EXERCISE :: Given the records underneath, please repeat exactly the lines from the line with "Click the horizontal" through the line with "Viewport: 458px width, 331px height.", passing over any picture.

DATA SHOWN ::
--------------------------------

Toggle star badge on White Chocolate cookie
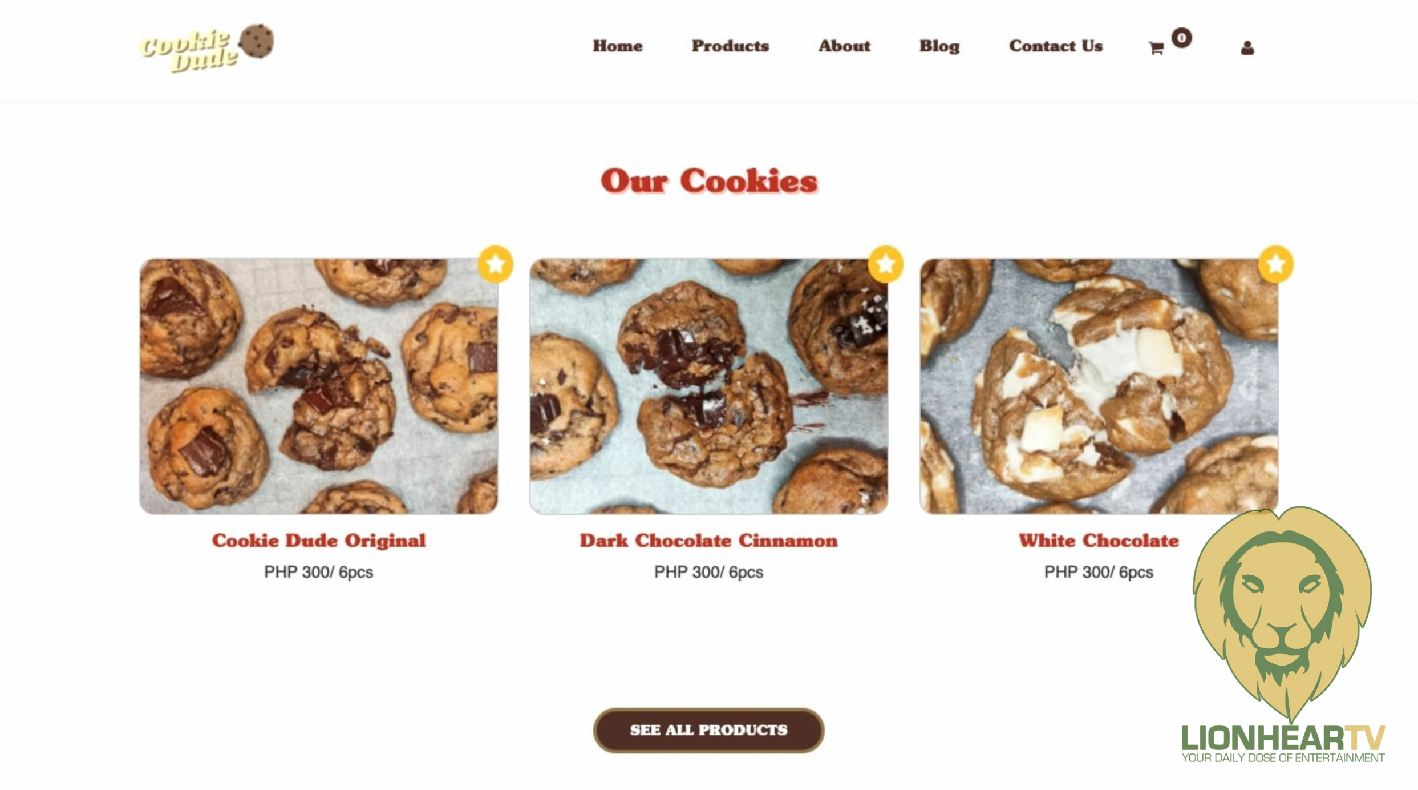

--------------------------------

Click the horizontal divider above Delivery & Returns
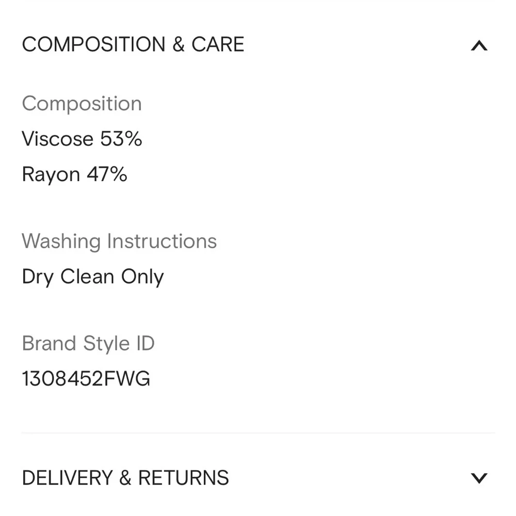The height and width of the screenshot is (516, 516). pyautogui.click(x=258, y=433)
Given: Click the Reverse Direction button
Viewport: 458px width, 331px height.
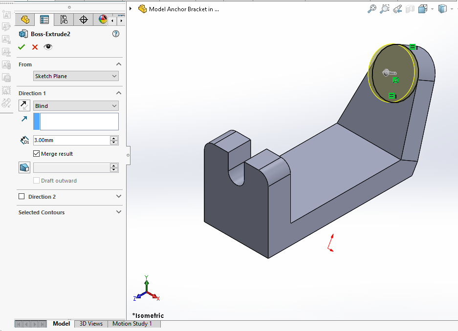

--------------------------------

SOLUTION FOR THIS TASK ::
Click the horizontal divider above Delivery & Returns
The height and width of the screenshot is (516, 516). pyautogui.click(x=258, y=433)
Given: Click the Reverse Direction button
Viewport: 458px width, 331px height.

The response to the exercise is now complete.